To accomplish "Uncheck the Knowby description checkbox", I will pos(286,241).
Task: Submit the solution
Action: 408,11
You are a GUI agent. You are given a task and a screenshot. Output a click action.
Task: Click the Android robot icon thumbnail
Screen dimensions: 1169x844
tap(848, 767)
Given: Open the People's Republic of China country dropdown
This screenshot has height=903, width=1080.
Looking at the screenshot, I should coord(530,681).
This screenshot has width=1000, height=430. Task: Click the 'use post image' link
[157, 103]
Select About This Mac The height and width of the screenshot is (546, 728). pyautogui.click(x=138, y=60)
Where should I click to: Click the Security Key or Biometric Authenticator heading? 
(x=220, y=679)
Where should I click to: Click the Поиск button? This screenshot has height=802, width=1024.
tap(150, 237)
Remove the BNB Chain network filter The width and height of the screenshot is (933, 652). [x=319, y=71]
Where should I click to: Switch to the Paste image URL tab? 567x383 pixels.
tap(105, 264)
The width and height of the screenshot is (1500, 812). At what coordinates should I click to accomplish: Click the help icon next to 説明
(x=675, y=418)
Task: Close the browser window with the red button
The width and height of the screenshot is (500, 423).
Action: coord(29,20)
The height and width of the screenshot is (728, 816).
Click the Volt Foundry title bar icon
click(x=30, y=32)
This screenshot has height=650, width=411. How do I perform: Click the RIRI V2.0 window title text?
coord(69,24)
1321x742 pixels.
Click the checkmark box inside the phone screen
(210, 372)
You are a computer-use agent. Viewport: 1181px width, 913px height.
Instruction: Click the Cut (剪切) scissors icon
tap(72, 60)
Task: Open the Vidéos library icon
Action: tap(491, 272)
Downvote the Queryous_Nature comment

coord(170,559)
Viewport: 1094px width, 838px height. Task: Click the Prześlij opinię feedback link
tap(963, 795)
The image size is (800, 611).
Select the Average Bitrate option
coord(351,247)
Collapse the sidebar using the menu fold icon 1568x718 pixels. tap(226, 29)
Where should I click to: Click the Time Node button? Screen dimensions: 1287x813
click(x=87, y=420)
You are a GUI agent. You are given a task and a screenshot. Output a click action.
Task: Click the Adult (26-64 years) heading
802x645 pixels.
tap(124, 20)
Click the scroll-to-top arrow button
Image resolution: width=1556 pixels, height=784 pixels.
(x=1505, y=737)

• **THE PROBLEM**
Your answer must be every record above, set down exactly as written.

• **RESULT**
To accomplish "Uncheck the Knowby description checkbox", I will pos(286,241).
Task: Submit the solution
Action: 408,11
You are a GUI agent. You are given a task and a screenshot. Output a click action.
Task: Click the Android robot icon thumbnail
Screen dimensions: 1169x844
tap(848, 767)
Given: Open the People's Republic of China country dropdown
This screenshot has height=903, width=1080.
Looking at the screenshot, I should coord(530,681).
This screenshot has width=1000, height=430. Task: Click the 'use post image' link
[157, 103]
Select About This Mac The height and width of the screenshot is (546, 728). pyautogui.click(x=138, y=60)
Where should I click to: Click the Security Key or Biometric Authenticator heading? 
(x=220, y=679)
Where should I click to: Click the Поиск button? This screenshot has height=802, width=1024.
tap(150, 237)
Remove the BNB Chain network filter The width and height of the screenshot is (933, 652). [x=319, y=71]
Where should I click to: Switch to the Paste image URL tab? 567x383 pixels.
tap(105, 264)
The width and height of the screenshot is (1500, 812). At what coordinates should I click to accomplish: Click the help icon next to 説明
(x=675, y=418)
Task: Close the browser window with the red button
The width and height of the screenshot is (500, 423).
Action: coord(29,20)
The height and width of the screenshot is (728, 816).
Click the Volt Foundry title bar icon
click(x=30, y=32)
This screenshot has height=650, width=411. How do I perform: Click the RIRI V2.0 window title text?
coord(69,24)
1321x742 pixels.
Click the checkmark box inside the phone screen
(210, 372)
You are a computer-use agent. Viewport: 1181px width, 913px height.
Instruction: Click the Cut (剪切) scissors icon
tap(72, 60)
Task: Open the Vidéos library icon
Action: tap(491, 272)
Downvote the Queryous_Nature comment

coord(170,559)
Viewport: 1094px width, 838px height. Task: Click the Prześlij opinię feedback link
tap(963, 795)
The image size is (800, 611).
Select the Average Bitrate option
coord(351,247)
Collapse the sidebar using the menu fold icon 1568x718 pixels. tap(226, 29)
Where should I click to: Click the Time Node button? Screen dimensions: 1287x813
click(x=87, y=420)
You are a GUI agent. You are given a task and a screenshot. Output a click action.
Task: Click the Adult (26-64 years) heading
802x645 pixels.
tap(124, 20)
Click the scroll-to-top arrow button
Image resolution: width=1556 pixels, height=784 pixels.
(x=1505, y=737)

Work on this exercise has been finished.